#### 任务说明 1
请把下面这段讲科学计数法的原文中从含有“PAT甲级1073 Scientific Notation”的词语起、到“they are positive.”止的部分一字不差地抄写出来。

#### 原文

PAT甲级1073 Scientific Notation (20 分)

1073 Scientific Notation (20 分)

Scientific notation is the way that scientists easily handle very large numbers or very small numbers. The notation matches the regular expression [+-][1-9].[0-9]+E[+-][0-9]+ which means that the integer portion has exactly one digit, there is at least one digit in the fractional portion, and the number and its exponent's signs are always provided even when they are positive.

Now given a real number A in scientific notation, you are supposed to print A in the conventional notation while keeping all the significant figures.

Input Specification:

Each input contains one test case. For each case, there is one line containing the real number A in scientific notation. The number is no more than 9999 bytes in length and the exponent's absolute value is no more than 9999.

#### 所给信息
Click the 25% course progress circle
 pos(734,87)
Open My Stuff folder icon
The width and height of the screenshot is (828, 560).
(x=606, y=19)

#### 任务说明 2
在上面的记录里找出含有字符串“Click”的每一行，逐行原样抄出，大小写须完全一致。

#### 正确答案 1
PAT甲级1073 Scientific Notation (20 分)

1073 Scientific Notation (20 分)

Scientific notation is the way that scientists easily handle very large numbers or very small numbers. The notation matches the regular expression [+-][1-9].[0-9]+E[+-][0-9]+ which means that the integer portion has exactly one digit, there is at least one digit in the fractional portion, and the number and its exponent's signs are always provided even when they are positive.

#### 正确答案 2
Click the 25% course progress circle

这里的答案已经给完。